## WHAT YOU ARE ASKED TO DO
Would you output, exactly as written, the line with "The width and height of the screenshot is (904, 507)." and all lines after it to the end of the data below, and no others?

## PROVIDED RECORDS
◇ ◇ ◇ ◇
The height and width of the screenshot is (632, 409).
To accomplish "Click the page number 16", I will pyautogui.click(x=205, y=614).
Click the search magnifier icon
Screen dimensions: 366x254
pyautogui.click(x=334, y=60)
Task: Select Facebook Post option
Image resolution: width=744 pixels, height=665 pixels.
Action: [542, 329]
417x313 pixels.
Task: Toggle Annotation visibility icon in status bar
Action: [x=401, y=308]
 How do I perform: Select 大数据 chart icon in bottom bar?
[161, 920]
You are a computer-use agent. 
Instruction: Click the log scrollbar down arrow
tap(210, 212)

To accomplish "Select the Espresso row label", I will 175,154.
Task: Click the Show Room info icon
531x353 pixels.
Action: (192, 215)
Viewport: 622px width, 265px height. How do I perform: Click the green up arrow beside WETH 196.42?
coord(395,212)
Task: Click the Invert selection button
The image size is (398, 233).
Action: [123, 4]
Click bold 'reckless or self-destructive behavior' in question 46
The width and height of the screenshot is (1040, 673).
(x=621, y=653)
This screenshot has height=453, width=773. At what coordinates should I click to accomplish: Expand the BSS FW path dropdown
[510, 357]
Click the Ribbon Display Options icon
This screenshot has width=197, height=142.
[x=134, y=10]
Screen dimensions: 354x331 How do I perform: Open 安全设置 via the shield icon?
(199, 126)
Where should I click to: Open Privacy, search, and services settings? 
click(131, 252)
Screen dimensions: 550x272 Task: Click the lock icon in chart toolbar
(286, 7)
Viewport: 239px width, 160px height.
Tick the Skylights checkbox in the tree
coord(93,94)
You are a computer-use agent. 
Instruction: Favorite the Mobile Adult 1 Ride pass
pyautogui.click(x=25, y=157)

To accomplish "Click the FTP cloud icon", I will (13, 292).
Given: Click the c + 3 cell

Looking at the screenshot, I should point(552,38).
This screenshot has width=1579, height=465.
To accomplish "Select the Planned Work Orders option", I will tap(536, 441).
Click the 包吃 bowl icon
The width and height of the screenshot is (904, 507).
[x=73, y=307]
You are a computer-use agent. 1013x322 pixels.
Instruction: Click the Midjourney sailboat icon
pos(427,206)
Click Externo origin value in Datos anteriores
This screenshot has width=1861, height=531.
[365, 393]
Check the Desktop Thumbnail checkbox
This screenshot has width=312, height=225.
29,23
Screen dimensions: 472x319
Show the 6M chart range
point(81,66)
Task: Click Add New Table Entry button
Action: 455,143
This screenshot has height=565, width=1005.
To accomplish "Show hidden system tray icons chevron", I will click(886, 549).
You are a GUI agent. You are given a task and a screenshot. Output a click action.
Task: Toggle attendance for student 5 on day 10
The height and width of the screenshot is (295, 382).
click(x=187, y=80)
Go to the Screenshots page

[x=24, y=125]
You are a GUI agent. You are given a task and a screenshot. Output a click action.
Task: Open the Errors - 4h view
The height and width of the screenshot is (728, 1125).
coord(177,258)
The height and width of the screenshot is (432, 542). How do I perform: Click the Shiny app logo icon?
◇ ◇ ◇ ◇
## SOLUTION TO THE EXERCISE
The width and height of the screenshot is (904, 507).
[x=73, y=307]
You are a computer-use agent. 1013x322 pixels.
Instruction: Click the Midjourney sailboat icon
pos(427,206)
Click Externo origin value in Datos anteriores
This screenshot has width=1861, height=531.
[365, 393]
Check the Desktop Thumbnail checkbox
This screenshot has width=312, height=225.
29,23
Screen dimensions: 472x319
Show the 6M chart range
point(81,66)
Task: Click Add New Table Entry button
Action: 455,143
This screenshot has height=565, width=1005.
To accomplish "Show hidden system tray icons chevron", I will click(886, 549).
You are a GUI agent. You are given a task and a screenshot. Output a click action.
Task: Toggle attendance for student 5 on day 10
The height and width of the screenshot is (295, 382).
click(x=187, y=80)
Go to the Screenshots page

[x=24, y=125]
You are a GUI agent. You are given a task and a screenshot. Output a click action.
Task: Open the Errors - 4h view
The height and width of the screenshot is (728, 1125).
coord(177,258)
The height and width of the screenshot is (432, 542). How do I perform: Click the Shiny app logo icon?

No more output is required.